Je ne le pense pas, personnellement. Et je reste sur ma conviction de départ, celle que je défends depuis de nombreuses années. Le seul moyen d’abattre leur pouvoir, c’est de leur couper l’herbe sous le pied. C’est à dire de ne plus les payer. Et par chance, il existe des solutions simples et efficaces à cet effet

  1. Supprimer les droits patrimoniaux liés à la propriété intellectuelle ;
  2. Stopper net le financement public de l’enseignement et de la recherche ;
  3. Interdire la rémunération des activités de formation, de consultant et d'expertise ;
  4. Interdire la fermeture des activités et la confiscation du savoir par des professions lucratives, via des diplômes ou des formations, comme dans le cas de la médecine.

De telles mesures politiques sont devenues indispensables. Elles nous permettront d'évoluer vers une société ouverte, enfin libérée des marchands et des professionnels du savoir.
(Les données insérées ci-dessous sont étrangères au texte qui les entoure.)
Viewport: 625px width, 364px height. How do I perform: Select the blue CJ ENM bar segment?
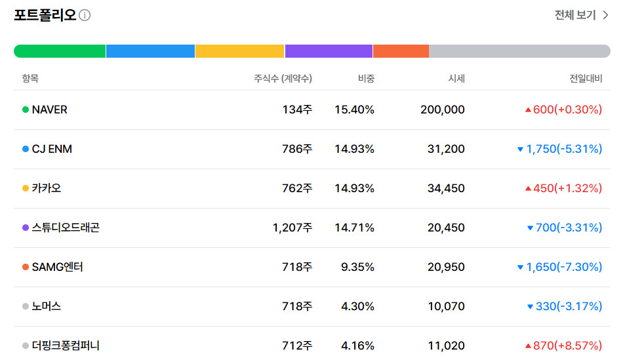point(151,51)
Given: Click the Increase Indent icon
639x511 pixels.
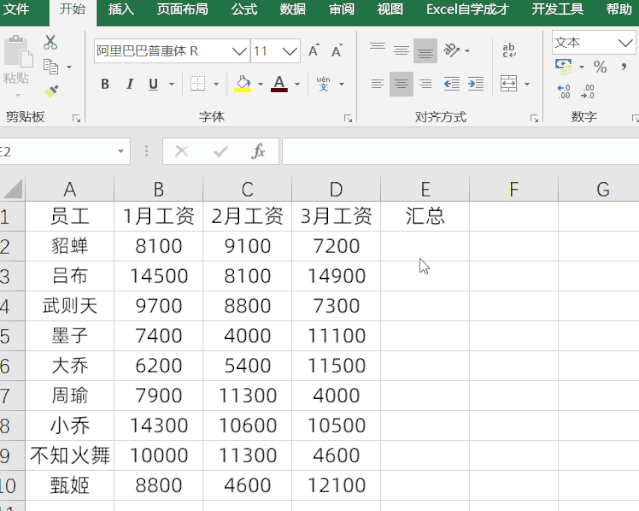Looking at the screenshot, I should tap(476, 84).
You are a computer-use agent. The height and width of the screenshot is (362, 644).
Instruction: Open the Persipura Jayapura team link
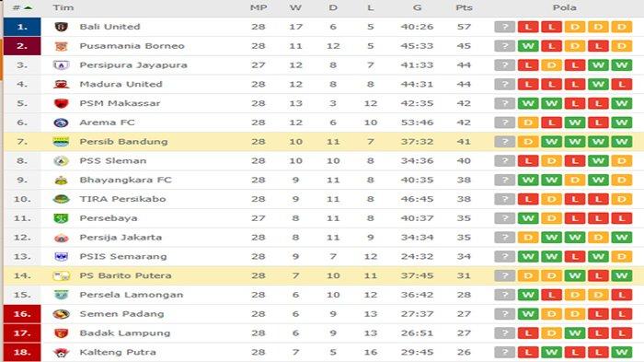point(133,65)
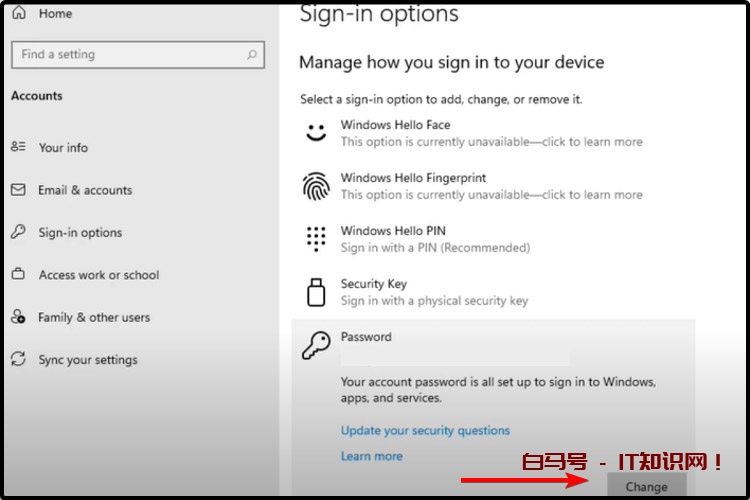
Task: Open the Email & accounts page
Action: 85,190
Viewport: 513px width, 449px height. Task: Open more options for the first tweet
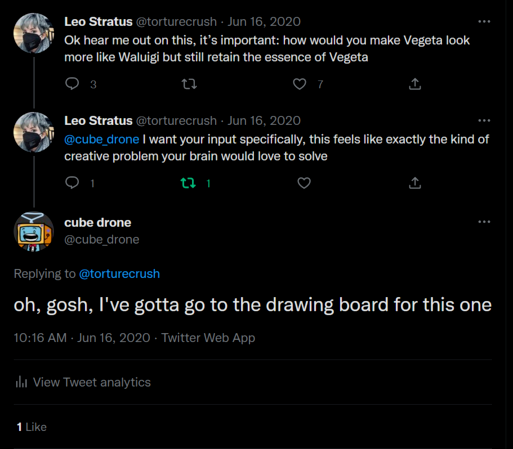484,22
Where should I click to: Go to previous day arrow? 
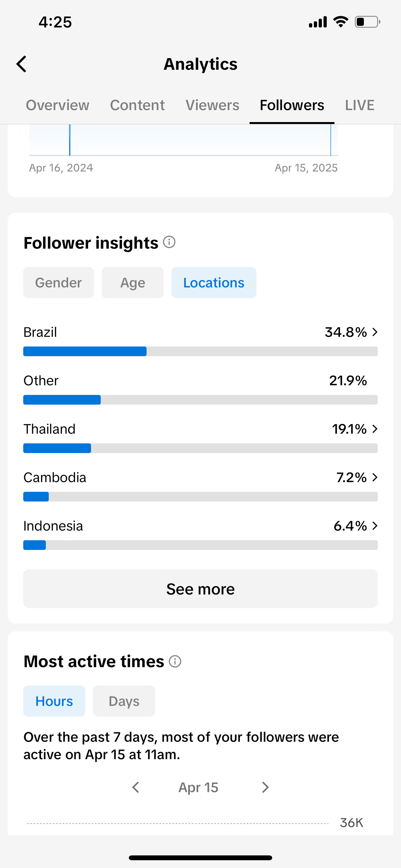136,787
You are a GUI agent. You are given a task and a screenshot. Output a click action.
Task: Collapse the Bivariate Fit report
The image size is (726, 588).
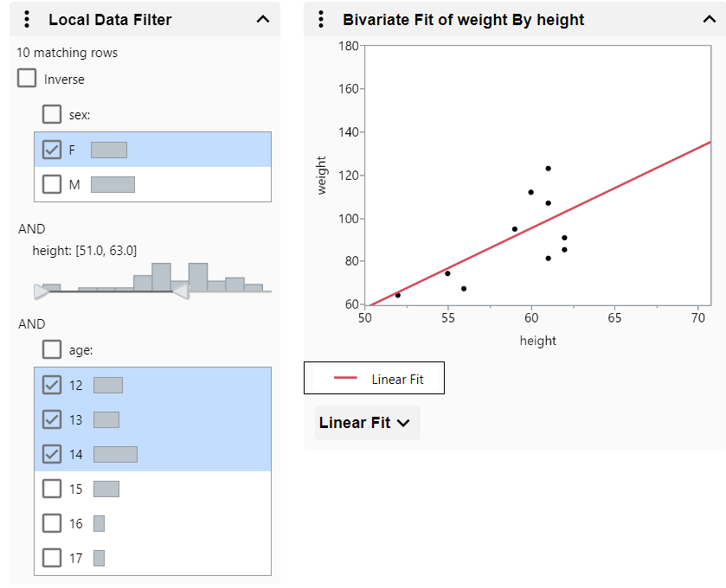click(710, 19)
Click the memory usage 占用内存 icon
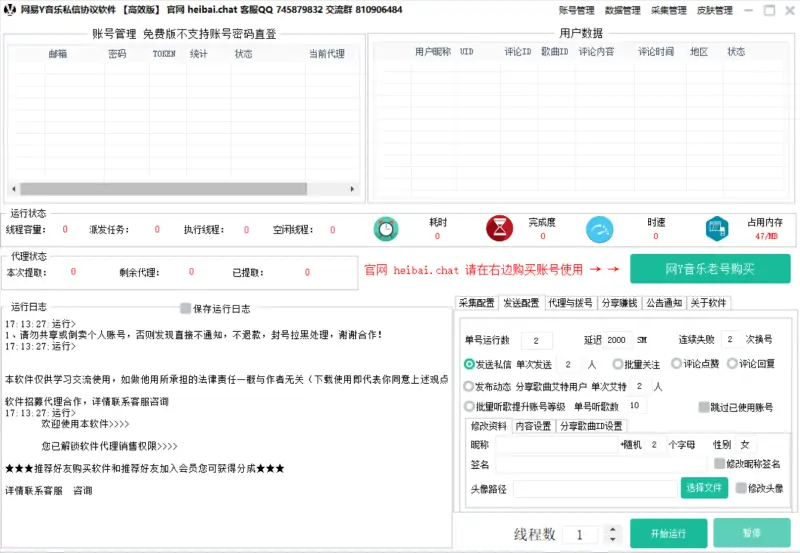The width and height of the screenshot is (800, 553). (x=717, y=229)
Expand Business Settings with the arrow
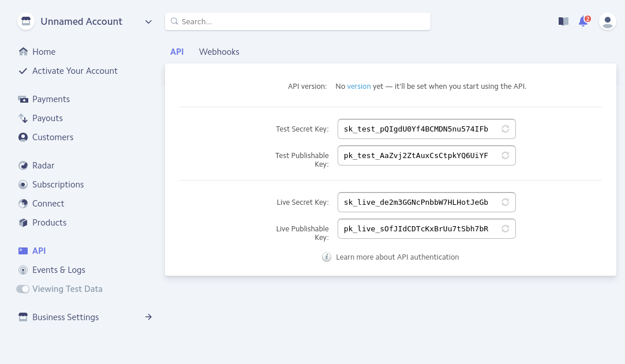The height and width of the screenshot is (364, 625). (148, 317)
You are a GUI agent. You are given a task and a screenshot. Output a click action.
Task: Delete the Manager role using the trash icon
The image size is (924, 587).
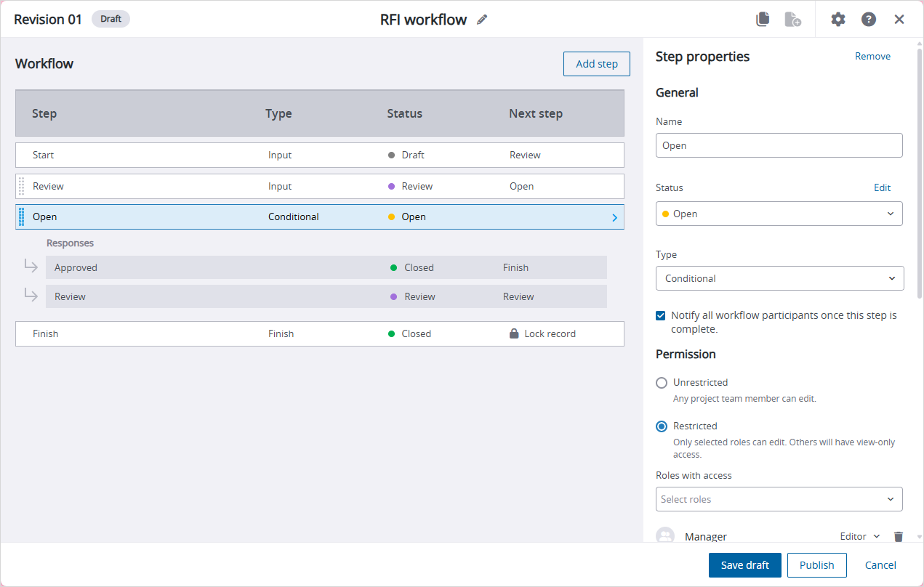coord(899,536)
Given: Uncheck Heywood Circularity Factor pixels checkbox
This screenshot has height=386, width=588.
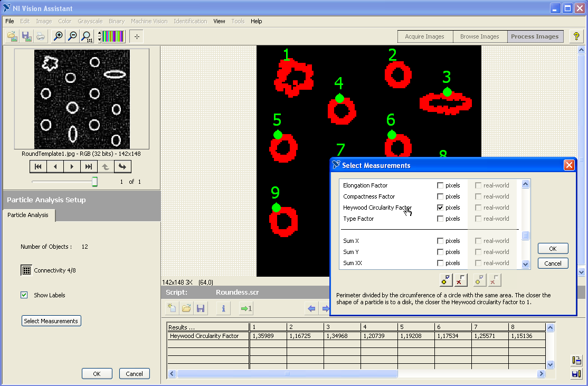Looking at the screenshot, I should click(440, 208).
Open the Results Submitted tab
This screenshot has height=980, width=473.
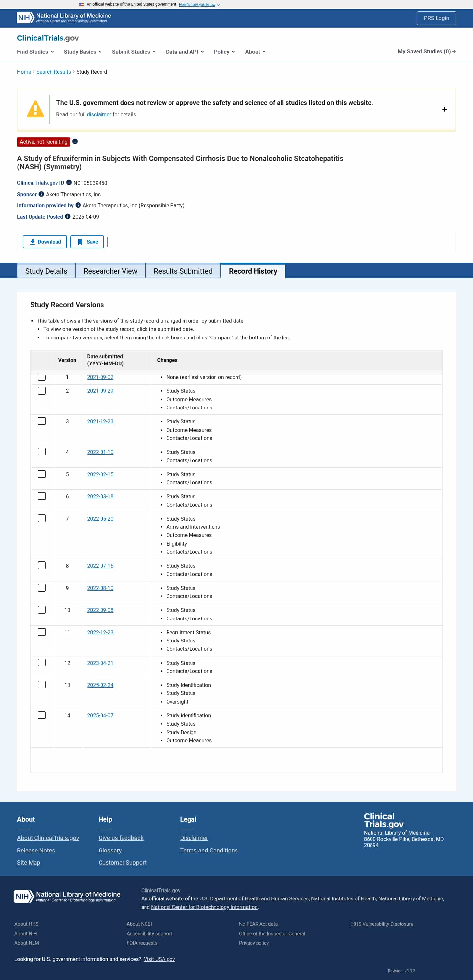pyautogui.click(x=183, y=271)
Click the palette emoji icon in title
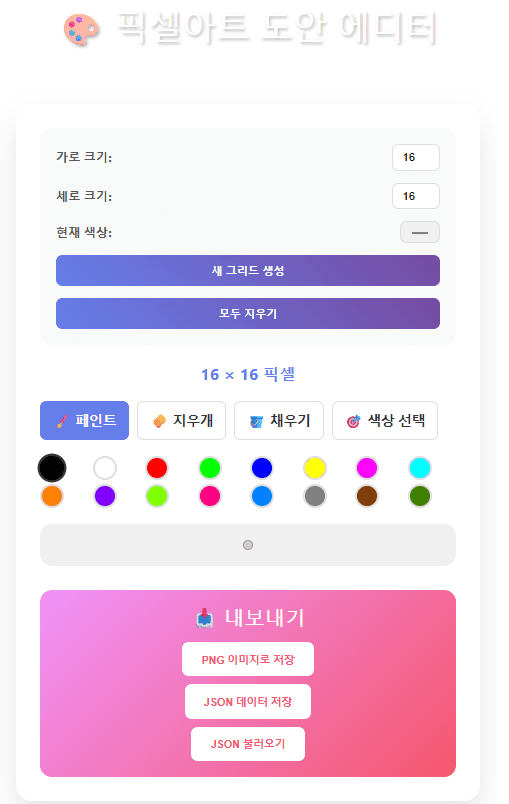 click(81, 29)
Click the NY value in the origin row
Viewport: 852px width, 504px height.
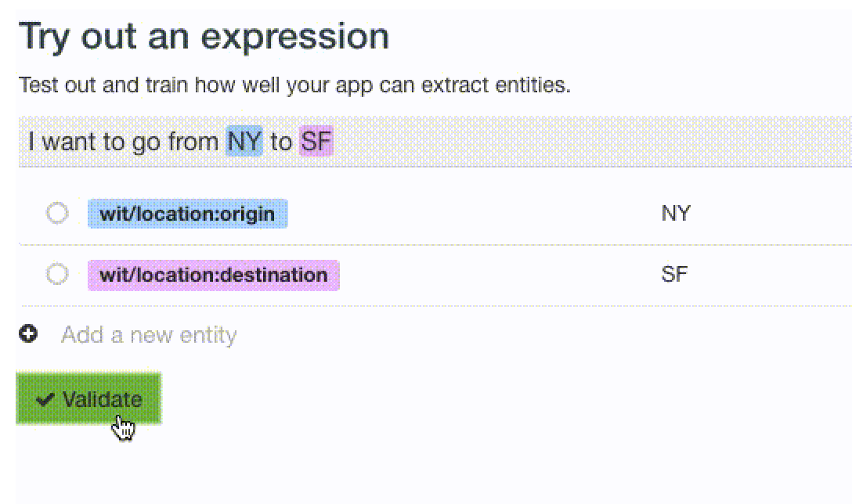pyautogui.click(x=675, y=213)
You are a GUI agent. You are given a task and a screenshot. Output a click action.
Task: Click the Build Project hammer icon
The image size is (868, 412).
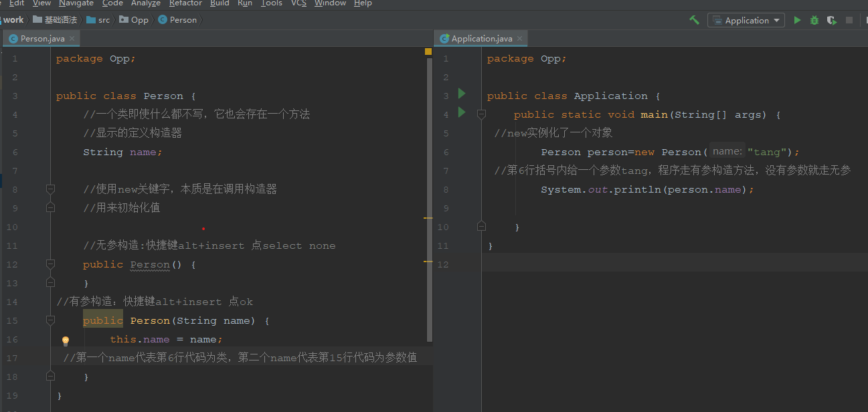click(695, 20)
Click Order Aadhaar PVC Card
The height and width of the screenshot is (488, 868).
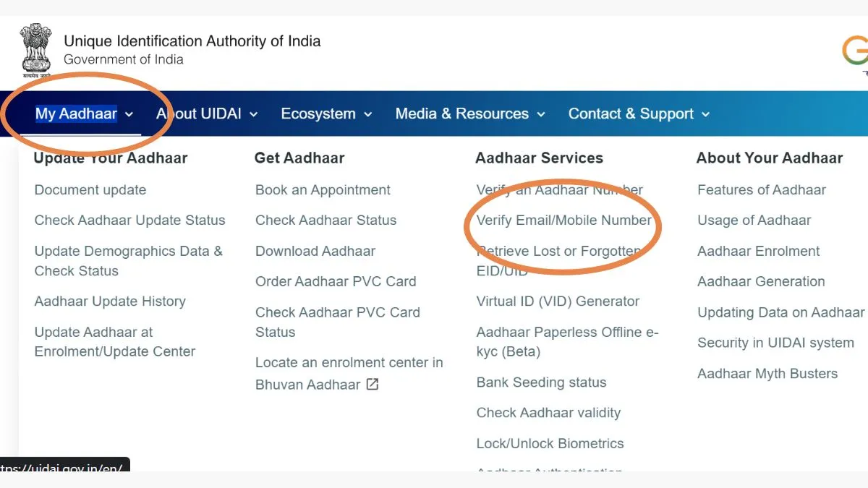[336, 281]
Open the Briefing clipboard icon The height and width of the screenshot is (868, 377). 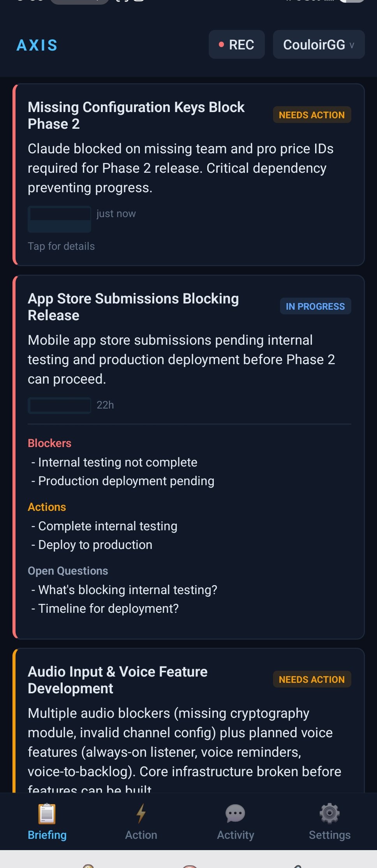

Mais à titre individuel, comment agir, comment participer à cette libération ? On peut déjà commencer par cesser d’acheter leurs essais anti-capitalistes sous copyright à 22 €. Et pour cela, quoi de mieux qu’une boîte à livres ?

1 Au passage, plus de 90 % des bateaux dans un port sont désaffectés une bonne partie de l’année alors qu’ils pourraient très bien accueillir des « sans-logis ».

2 « Confinés dans les villes secrètes de l’atome soviétique », p.4-5

3 « Les populistes américains contre le lobby des médecins », p. 6-7

4 « La bourgeoisie intellectuelle, une élite héréditaire », p.20-21

5 Voir cet article.

6 « Mais à quoi servent donc les artistes ? », p.18-19.

7 Y a-t-il d'ailleurs, une différence entre les deux ? Je renvoie à l'ouvrage de Paul Feyerabend, La Science en tant qu'Art, Albin Michel, 2003.

8 Voir à ce sujet La Rédaction du Monde, « Comment l’actionnariat du Groupe Le Monde est organisé » Le Monde, 10 septembre 2019.